Line by line, copy the data below exactly.

§ Stored data:
=== Section Start ===

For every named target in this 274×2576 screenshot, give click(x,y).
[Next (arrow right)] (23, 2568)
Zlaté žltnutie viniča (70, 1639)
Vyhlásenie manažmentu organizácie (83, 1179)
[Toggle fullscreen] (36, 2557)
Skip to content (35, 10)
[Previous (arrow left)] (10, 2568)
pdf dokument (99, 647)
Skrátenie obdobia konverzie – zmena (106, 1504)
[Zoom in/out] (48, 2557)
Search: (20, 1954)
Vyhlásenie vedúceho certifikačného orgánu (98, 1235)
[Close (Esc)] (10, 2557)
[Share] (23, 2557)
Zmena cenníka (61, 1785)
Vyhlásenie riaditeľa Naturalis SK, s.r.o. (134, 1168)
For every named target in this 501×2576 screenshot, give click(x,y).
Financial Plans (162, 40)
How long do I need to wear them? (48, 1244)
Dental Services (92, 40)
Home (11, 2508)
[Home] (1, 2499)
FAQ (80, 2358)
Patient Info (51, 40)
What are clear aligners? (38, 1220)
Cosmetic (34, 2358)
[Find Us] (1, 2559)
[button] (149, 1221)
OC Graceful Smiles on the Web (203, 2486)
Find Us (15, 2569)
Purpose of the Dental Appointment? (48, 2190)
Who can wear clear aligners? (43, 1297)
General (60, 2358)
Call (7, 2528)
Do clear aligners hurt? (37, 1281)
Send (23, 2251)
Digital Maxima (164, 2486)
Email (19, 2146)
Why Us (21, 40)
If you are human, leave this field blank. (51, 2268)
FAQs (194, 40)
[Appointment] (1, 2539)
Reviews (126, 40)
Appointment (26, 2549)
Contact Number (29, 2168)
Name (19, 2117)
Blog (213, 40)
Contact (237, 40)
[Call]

=== Section End ===

§ WORKED SOLUTION:
For every named target in this 274×2576 screenshot, give click(x,y).
[Next (arrow right)] (23, 2568)
Zlaté žltnutie viniča (70, 1639)
Vyhlásenie manažmentu organizácie (83, 1179)
[Toggle fullscreen] (36, 2557)
Skip to content (35, 10)
[Previous (arrow left)] (10, 2568)
pdf dokument (99, 647)
Skrátenie obdobia konverzie – zmena (106, 1504)
[Zoom in/out] (48, 2557)
Search: (20, 1954)
Vyhlásenie vedúceho certifikačného orgánu (98, 1235)
[Close (Esc)] (10, 2557)
[Share] (23, 2557)
Zmena cenníka (61, 1785)
Vyhlásenie riaditeľa Naturalis SK, s.r.o. (134, 1168)
For every named target in this 501×2576 screenshot, give click(x,y).
Financial Plans (162, 40)
How long do I need to wear them? (48, 1244)
Dental Services (92, 40)
Home (11, 2508)
[Home] (1, 2499)
FAQ (80, 2358)
Patient Info (51, 40)
What are clear aligners? (38, 1220)
Cosmetic (34, 2358)
[Find Us] (1, 2559)
[button] (149, 1221)
OC Graceful Smiles on the Web (203, 2486)
Find Us (15, 2569)
Purpose of the Dental Appointment? (48, 2190)
Who can wear clear aligners? (43, 1297)
General (60, 2358)
Call (7, 2528)
Do clear aligners hurt? (37, 1281)
Send (23, 2251)
Digital Maxima (164, 2486)
Email (19, 2146)
Why Us (21, 40)
If you are human, leave this field blank. (51, 2268)
FAQs (194, 40)
[Appointment] (1, 2539)
Reviews (126, 40)
Appointment (26, 2549)
Contact Number (29, 2168)
Name (19, 2117)
Blog (213, 40)
Contact (237, 40)
[Call]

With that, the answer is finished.